Russian city backs fines for 'promoting gay life'

St Petersburg to impose £100 penalties for spreading 'homosexual propaganda'

A law which outlaws "homosexual propaganda" has been approved by parliamentarians in St Petersburg – a move that has outraged rights activists in Russia and across the world.

The bill, which passed a key second reading yesterday, now only needs to go through the formality of a third reading before becoming law.

The legislation sets fines for those who violate it of up to £100 for individuals and £10,000 for organisations.

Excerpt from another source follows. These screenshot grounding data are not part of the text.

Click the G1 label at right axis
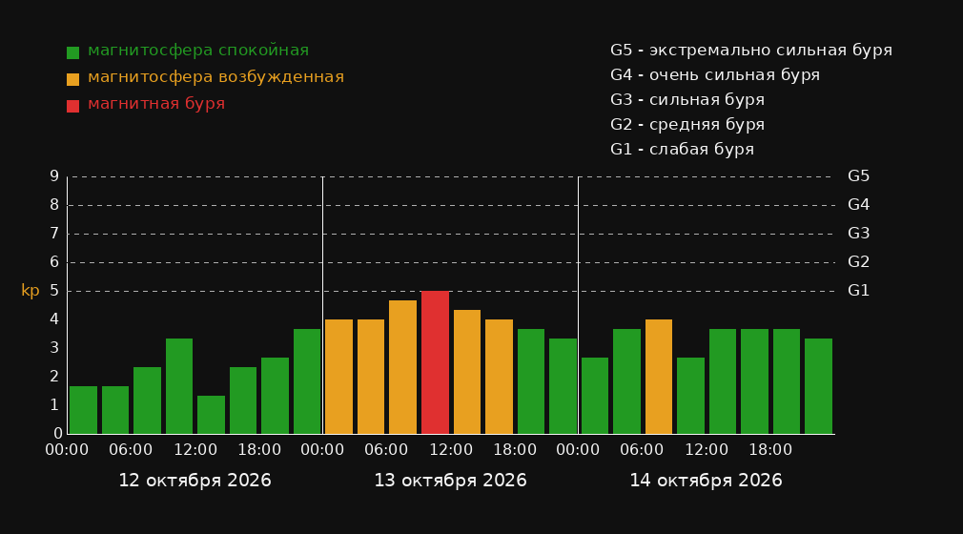963x534 pixels. click(858, 291)

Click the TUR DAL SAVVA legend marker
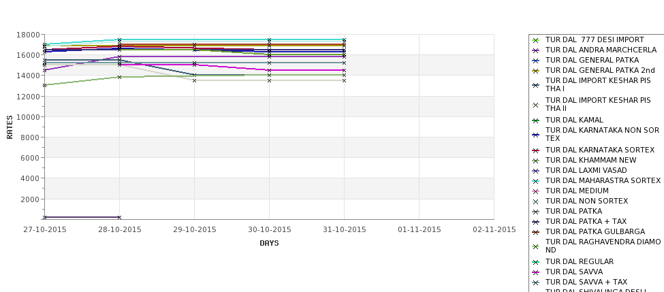point(536,272)
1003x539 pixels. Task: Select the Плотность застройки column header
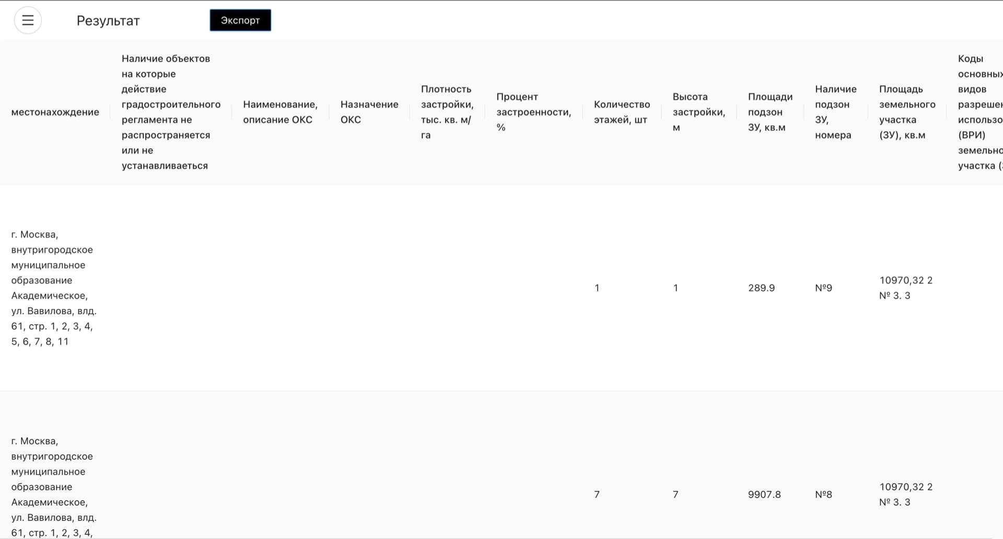pos(447,112)
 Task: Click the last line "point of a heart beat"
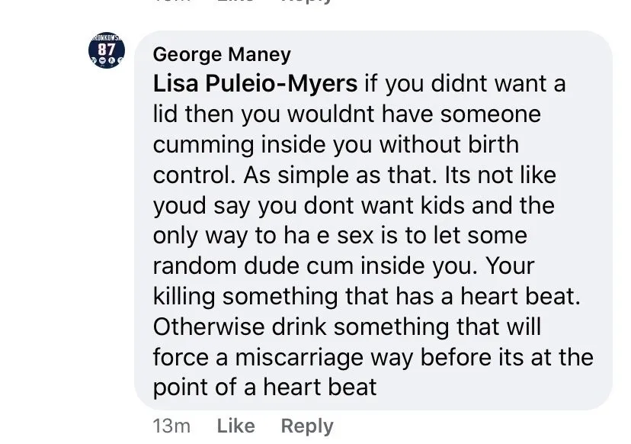pos(264,387)
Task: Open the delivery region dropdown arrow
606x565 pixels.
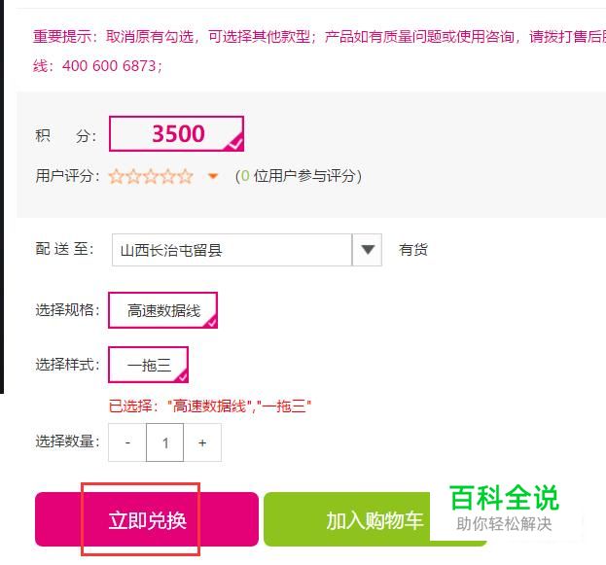Action: (367, 250)
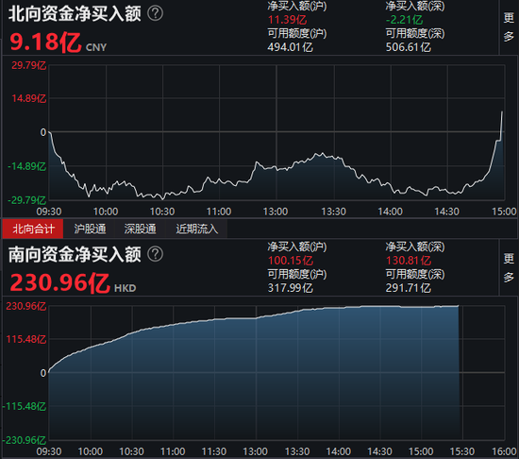Click 11:30 marker on southbound chart
519x459 pixels.
tap(214, 451)
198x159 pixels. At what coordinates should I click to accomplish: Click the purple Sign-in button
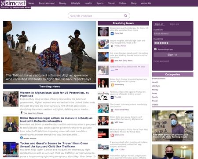pyautogui.click(x=172, y=55)
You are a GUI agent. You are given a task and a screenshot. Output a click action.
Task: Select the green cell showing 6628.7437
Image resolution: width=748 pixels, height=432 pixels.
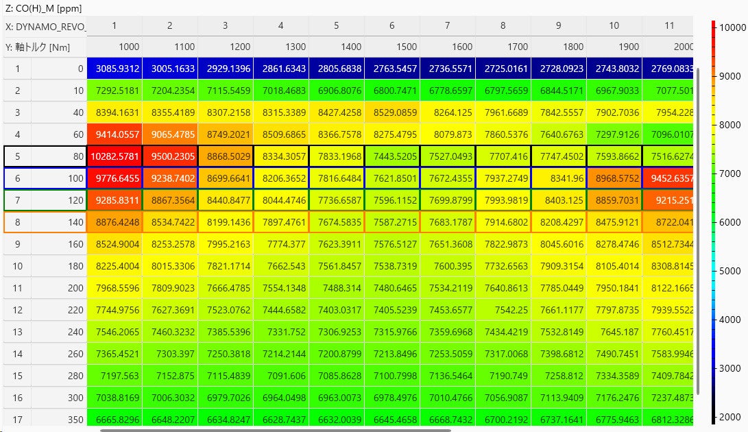(x=281, y=419)
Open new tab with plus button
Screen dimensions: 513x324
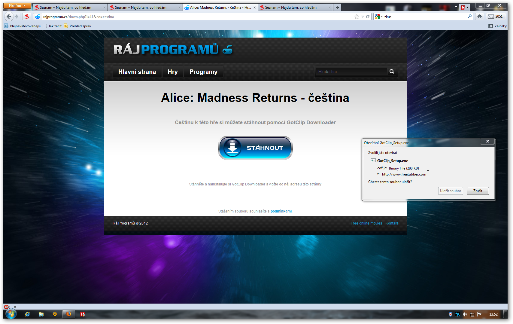point(337,8)
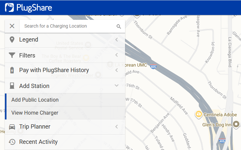Expand the Trip Planner chevron

[117, 127]

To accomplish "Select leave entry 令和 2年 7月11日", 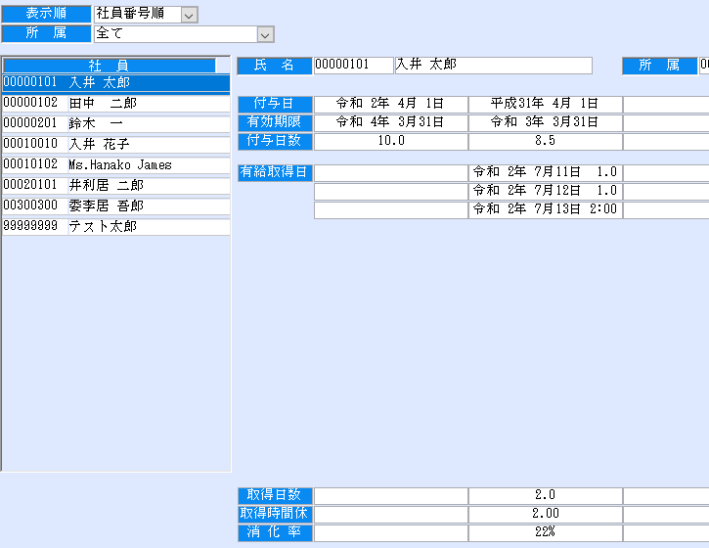I will coord(545,173).
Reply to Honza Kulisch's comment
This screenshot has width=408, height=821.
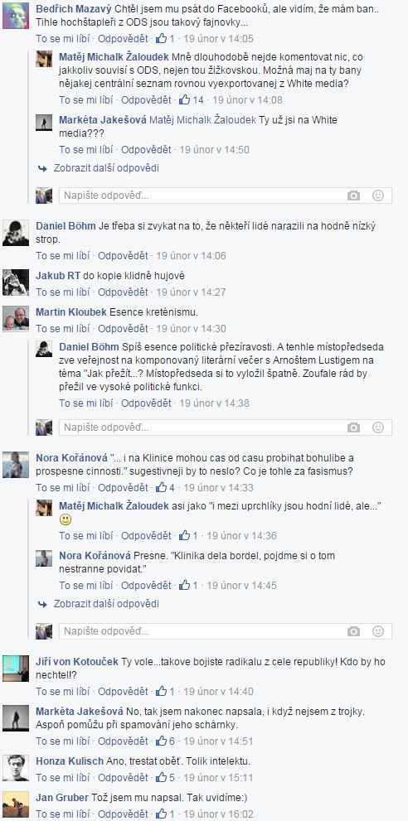pos(123,778)
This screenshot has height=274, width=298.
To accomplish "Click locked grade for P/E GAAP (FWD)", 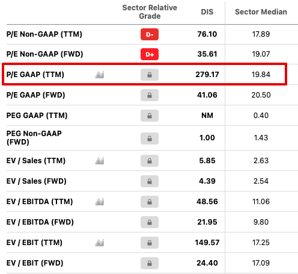I will (x=150, y=95).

The only opponents in the city parliament were a small contingent from the liberal party, Yabloko.

"Propaganda" is defined by the bill as "enticements, positive opinions and comments that promote non-traditional sexual and family relations to minors". The MP behind it said the legislation would target "themed" clubs for teenagers, and the spreading of information about homosexuality on social networks.

The law would ban the dissemination of information "which could cause damage to the health or moral and spiritual development of minors, including by inducing them to form warped perceptions that traditional and non-traditional married relations are equally socially acceptable".

Rights groups reacted angrily, saying the bill contradicted Russian and international law. They also said it would make the lives of gay teenagers, who could be embarrassed or scared of coming out, even harder. "This is a direct path to discrimination and legitimises violence," said one gay rights organisation, Coming Out. "While claiming to be about protecting young people, the law will do quite the opposite and will push gay teenagers towards isolation and suicide."

A similar law has been passed in two other regions, including Arkhangelsk, where three gay activists were arrested last week for holding placards decrying the legislation as inhumane and immoral. They were fined 2,000 roubles (£40), as the protest itself was deemed to violate the law.

Homosexuality, which was illegal in the Soviet period, was decriminalised in 1993 but since then there has continued to be widespread discrimination against gays in Russia, spearheaded by the Russian Orthodox Church and a conservative establishment. Almost no public figures are openly gay, and the attitude of the former Moscow mayor Yury Luzhkov, who infamously called gays "Satanic", is widespread.